Document extract:
▬▬▬

The complexity of the library’s IT estate was increased significantly in 2013 by the implementation of the Non Print Legal Deposit Regulations, in partnership with the other five Legal Deposit libraries of the UK and Ireland. This has had an impact on the library’s ability to remain compliant with developing security standards.

Accreditation to Cyber Essentials Plus was successfully achieved in 2019, but changes to
the standard in 2022 meant that the library ceased to be compliant pending replacement of some of the
older core systems. Work to address this, including a major programme approved by the British
Library Board in 2022 to procure and implement a new library services platform, was under way at
the time of the attack.

From the investigation into the incident, it is firmly believed that the particular nature of the infrastructure contributed to the severity of the impact of the attack, in three specific ways:

  • The historically complex network topology allowed the attackers wider access to the network than would have been possible in a more modern network design, allowing them to compromise more systems and services
  • Some of the older applications rely substantially on manual extract, transform and load (ETL) processes to pass data from one system to another. This substantially increases the volume of customer and staff data in transit on the network, which in a modern data management and reporting infrastructure would be encapsulated in secure, automated end-to-end workflows
  • The reliance on legacy infrastructure is the primary contributor to the length of time that the library will require to recover from the attack. These legacy systems will in many cases need to be migrated to new versions, substantially modified, or even rebuilt from the ground up, either because they are unsupported and therefore cannot be repurchased or restored, or because they simply will not operate on modern servers or with modern security controls.

▬▬▬

Activity: Extend the extract on the British Library's legacy IT infrastructure and the cyber attack, beginning after its final sentence. The material that follows is not needed for this work.

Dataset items
▬▬▬

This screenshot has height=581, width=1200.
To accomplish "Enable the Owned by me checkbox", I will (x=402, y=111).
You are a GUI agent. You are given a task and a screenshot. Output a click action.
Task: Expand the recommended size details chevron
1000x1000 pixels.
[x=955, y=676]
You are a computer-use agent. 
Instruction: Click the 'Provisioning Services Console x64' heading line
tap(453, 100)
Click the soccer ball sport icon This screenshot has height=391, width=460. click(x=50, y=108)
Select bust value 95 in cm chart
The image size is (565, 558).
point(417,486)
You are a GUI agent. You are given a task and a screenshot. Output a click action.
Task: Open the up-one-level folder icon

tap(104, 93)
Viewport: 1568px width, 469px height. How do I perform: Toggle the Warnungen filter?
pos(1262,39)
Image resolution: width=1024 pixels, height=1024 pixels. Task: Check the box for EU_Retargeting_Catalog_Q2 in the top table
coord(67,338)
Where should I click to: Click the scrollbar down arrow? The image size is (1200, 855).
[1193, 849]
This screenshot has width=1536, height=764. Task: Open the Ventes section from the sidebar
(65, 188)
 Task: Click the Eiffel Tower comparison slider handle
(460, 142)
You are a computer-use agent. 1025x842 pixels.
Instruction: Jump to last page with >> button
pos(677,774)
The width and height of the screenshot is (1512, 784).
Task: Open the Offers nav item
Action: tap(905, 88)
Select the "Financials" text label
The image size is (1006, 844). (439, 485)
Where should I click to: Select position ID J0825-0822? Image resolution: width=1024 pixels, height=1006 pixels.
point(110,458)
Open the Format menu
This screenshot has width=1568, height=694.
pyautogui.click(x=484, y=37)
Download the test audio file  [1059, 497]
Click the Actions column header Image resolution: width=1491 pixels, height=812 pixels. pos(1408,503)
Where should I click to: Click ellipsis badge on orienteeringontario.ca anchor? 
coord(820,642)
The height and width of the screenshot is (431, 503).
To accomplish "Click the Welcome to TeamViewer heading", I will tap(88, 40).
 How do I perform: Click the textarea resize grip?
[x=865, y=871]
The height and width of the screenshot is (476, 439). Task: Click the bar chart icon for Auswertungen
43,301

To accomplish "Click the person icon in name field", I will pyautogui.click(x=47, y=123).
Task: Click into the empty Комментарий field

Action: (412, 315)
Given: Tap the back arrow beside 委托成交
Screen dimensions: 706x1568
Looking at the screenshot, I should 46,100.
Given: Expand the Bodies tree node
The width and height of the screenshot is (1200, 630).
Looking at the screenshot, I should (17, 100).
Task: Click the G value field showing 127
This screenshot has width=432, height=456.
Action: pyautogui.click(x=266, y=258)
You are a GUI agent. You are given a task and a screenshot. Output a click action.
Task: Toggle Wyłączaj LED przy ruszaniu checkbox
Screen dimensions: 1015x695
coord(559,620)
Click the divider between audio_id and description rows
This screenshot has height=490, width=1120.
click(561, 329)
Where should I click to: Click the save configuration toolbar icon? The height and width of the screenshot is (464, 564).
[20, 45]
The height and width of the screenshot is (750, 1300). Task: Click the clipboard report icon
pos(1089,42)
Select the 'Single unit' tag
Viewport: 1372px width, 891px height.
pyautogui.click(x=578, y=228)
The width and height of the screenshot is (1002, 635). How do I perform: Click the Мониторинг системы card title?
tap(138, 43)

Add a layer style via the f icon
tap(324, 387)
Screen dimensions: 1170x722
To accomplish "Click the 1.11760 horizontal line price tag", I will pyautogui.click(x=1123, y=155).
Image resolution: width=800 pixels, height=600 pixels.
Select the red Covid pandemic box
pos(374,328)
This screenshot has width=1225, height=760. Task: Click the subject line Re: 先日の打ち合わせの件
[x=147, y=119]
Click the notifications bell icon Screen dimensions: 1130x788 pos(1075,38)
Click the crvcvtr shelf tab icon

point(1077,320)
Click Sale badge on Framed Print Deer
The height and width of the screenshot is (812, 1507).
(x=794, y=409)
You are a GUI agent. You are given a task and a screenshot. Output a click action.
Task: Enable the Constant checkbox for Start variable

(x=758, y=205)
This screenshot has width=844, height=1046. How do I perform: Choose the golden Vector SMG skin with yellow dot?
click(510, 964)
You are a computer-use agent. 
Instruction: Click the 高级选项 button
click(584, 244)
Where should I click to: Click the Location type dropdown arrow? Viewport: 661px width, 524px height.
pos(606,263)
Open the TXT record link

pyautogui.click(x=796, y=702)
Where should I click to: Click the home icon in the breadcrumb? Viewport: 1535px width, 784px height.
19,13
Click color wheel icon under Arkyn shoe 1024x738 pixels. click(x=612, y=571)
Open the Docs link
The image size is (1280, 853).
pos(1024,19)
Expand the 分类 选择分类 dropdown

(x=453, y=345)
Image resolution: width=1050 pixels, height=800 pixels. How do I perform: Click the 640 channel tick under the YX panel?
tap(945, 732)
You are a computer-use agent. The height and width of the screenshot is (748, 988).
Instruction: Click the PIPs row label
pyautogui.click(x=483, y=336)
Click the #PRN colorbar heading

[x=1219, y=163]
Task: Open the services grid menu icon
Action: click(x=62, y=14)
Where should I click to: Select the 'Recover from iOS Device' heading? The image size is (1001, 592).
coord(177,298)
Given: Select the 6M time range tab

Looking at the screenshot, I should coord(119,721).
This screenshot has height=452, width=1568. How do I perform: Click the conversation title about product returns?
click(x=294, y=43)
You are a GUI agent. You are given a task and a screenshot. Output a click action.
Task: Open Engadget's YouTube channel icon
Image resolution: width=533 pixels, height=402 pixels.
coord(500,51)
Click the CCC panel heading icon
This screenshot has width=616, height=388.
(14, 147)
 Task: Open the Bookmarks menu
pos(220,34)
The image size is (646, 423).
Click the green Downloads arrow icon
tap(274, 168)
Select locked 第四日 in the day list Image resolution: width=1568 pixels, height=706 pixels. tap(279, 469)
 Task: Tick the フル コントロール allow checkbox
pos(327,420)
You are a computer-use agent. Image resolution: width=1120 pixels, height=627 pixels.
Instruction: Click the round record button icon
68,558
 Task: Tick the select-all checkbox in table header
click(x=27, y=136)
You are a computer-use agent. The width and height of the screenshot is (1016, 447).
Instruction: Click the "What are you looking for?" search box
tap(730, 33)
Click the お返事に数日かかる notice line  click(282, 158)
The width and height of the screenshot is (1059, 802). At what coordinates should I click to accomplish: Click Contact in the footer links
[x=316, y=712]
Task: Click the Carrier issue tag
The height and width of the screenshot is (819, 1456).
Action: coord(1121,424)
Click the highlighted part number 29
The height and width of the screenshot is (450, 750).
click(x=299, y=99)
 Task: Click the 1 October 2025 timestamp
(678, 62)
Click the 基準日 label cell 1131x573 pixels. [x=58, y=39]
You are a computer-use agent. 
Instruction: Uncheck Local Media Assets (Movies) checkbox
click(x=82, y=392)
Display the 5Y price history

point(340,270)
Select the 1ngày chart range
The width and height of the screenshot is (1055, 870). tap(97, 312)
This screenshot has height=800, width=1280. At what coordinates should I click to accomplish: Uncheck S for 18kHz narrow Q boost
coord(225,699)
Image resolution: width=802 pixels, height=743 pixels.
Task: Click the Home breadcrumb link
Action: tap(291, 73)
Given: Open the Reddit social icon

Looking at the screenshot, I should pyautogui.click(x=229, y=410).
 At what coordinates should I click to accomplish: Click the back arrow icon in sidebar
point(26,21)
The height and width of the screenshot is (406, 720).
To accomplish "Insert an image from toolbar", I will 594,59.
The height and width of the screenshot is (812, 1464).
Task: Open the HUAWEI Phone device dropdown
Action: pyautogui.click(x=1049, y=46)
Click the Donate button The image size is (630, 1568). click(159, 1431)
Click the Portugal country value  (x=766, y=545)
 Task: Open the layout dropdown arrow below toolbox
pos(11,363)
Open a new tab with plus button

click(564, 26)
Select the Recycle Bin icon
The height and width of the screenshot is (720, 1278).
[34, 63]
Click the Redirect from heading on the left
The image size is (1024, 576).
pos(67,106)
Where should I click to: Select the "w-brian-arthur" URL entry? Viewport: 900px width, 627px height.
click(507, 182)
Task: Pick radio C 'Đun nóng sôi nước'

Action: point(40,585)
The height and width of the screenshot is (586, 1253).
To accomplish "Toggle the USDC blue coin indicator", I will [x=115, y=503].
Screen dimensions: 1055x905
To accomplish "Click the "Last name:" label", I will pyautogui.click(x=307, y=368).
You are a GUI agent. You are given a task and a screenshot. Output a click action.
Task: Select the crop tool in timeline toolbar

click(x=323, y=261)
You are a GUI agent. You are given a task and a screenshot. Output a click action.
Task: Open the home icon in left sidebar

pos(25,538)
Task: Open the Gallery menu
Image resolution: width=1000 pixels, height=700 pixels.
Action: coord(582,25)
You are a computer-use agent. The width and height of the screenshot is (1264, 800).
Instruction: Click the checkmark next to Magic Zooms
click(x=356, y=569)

▬▬▬

Task output:
Data exfil

Jisc, who provide the Library’s internet access and monitor movement of data across their networks, identified that an unusually high volume of data traffic (440GB) had left the library’s estate at 01.30 on the 28th October. In total, over 600GB of data was stolen by the criminal gang.

First, a targeted attack copied records belonging to the library’s Finance, Technology, and People teams, resulting in the copying of entire sections of the library’s network drives. These files represented around 60% of the content copied in the attack.

Secondly, a keyword attack scanned the network for any file or folder that used certain sensitive
keywords in its naming convention, such as ‘passport’ or ‘confidential’, and copied files from
corporate network systems as well as from drives used by staff for personal purposes as permitted under
the Library’s Acceptable Use of IT Policy.

This policy, and the staff education that accompanies it, will be reviewed in the light of lessons learned from the cyber-attack.

The files and folders copied in this way represented around 40% of the copied documents.

Thirdly, the attackers hijacked native utilities (e.g. IT tools used to administer the network) and used
them to forcibly create backup copies of 22 of the library databases, which were then subsequently
exfiltrated from the network.

It is believed that several of these databases contained some contact details of external users and customers but the library is unable to analyse exactly what data was copied in this way until some of the database infrastructure capabilities are restored.

The library does know that the customer databases compromised in this way were not full copies of the Customer Relationship Management and Single Customer View databases, but rather were extracts used for the purpose of market segmentation and the creation of email marketing lists.

As such, although they are likely to contain contact details, they are not believed to contain more sensitive details such as customer financial data.

The report is very candid in exposing not only the attack, but the failings of the Library and what will need to happen to ensure a repeat attack cannot happen.

Hopefully this report will allow others to learn from the mistakes at the British Library and will make the decision makers and purse-holders wake up and treat cyber security as a vital component of their business instead of an unnecessary expense.